* Prompt:
Give back the entries below verbatim.

* Entries provided:

★ ★ ★ ★ ★ ★ ★

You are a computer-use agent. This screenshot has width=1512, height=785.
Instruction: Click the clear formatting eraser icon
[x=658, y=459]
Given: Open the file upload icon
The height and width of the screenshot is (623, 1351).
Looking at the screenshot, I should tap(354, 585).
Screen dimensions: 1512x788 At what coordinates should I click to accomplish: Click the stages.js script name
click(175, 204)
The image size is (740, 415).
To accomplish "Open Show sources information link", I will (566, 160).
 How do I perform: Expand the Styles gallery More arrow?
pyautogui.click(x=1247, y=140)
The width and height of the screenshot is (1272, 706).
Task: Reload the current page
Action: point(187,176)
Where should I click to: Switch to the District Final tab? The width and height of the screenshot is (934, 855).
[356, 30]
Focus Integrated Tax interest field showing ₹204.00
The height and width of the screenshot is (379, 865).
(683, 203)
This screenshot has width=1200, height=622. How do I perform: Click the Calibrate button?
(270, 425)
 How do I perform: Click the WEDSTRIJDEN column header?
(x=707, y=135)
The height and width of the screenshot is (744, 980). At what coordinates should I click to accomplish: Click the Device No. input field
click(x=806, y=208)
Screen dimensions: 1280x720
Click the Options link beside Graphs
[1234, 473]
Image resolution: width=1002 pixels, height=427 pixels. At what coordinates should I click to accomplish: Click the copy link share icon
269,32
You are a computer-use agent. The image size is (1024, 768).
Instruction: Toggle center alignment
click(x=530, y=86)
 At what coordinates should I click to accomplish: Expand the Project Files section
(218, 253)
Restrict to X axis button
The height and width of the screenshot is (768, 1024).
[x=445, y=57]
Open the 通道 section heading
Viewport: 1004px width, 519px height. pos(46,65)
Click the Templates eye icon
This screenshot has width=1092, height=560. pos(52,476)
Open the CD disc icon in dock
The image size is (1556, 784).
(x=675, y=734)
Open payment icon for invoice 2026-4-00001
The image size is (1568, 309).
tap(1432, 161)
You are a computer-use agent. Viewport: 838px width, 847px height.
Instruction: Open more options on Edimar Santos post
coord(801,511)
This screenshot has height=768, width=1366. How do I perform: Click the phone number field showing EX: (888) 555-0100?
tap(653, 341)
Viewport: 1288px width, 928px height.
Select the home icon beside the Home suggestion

★ ★ ★ ★ ★ ★ ★

* Result of this task:
You are a computer-use agent. This screenshot has width=1512, height=785.
Instruction: Click the clear formatting eraser icon
[x=658, y=459]
Given: Open the file upload icon
The height and width of the screenshot is (623, 1351).
Looking at the screenshot, I should tap(354, 585).
Screen dimensions: 1512x788 At what coordinates should I click to accomplish: Click the stages.js script name
click(175, 204)
The image size is (740, 415).
To accomplish "Open Show sources information link", I will (566, 160).
 How do I perform: Expand the Styles gallery More arrow?
pyautogui.click(x=1247, y=140)
The width and height of the screenshot is (1272, 706).
Task: Reload the current page
Action: point(187,176)
Where should I click to: Switch to the District Final tab? The width and height of the screenshot is (934, 855).
[356, 30]
Focus Integrated Tax interest field showing ₹204.00
The height and width of the screenshot is (379, 865).
(683, 203)
This screenshot has width=1200, height=622. How do I perform: Click the Calibrate button?
(270, 425)
 How do I perform: Click the WEDSTRIJDEN column header?
(x=707, y=135)
The height and width of the screenshot is (744, 980). At what coordinates should I click to accomplish: Click the Device No. input field
click(x=806, y=208)
Screen dimensions: 1280x720
Click the Options link beside Graphs
[1234, 473]
Image resolution: width=1002 pixels, height=427 pixels. At what coordinates should I click to accomplish: Click the copy link share icon
269,32
You are a computer-use agent. The image size is (1024, 768).
Instruction: Toggle center alignment
click(x=530, y=86)
 At what coordinates should I click to accomplish: Expand the Project Files section
(218, 253)
Restrict to X axis button
The height and width of the screenshot is (768, 1024).
[x=445, y=57]
Open the 通道 section heading
Viewport: 1004px width, 519px height. pos(46,65)
Click the Templates eye icon
This screenshot has width=1092, height=560. pos(52,476)
Open the CD disc icon in dock
The image size is (1556, 784).
(x=675, y=734)
Open payment icon for invoice 2026-4-00001
The image size is (1568, 309).
tap(1432, 161)
You are a computer-use agent. Viewport: 838px width, 847px height.
Instruction: Open more options on Edimar Santos post
coord(801,511)
This screenshot has height=768, width=1366. How do I perform: Click the phone number field showing EX: (888) 555-0100?
tap(653, 341)
Viewport: 1288px width, 928px height.
Select the home icon beside the Home suggestion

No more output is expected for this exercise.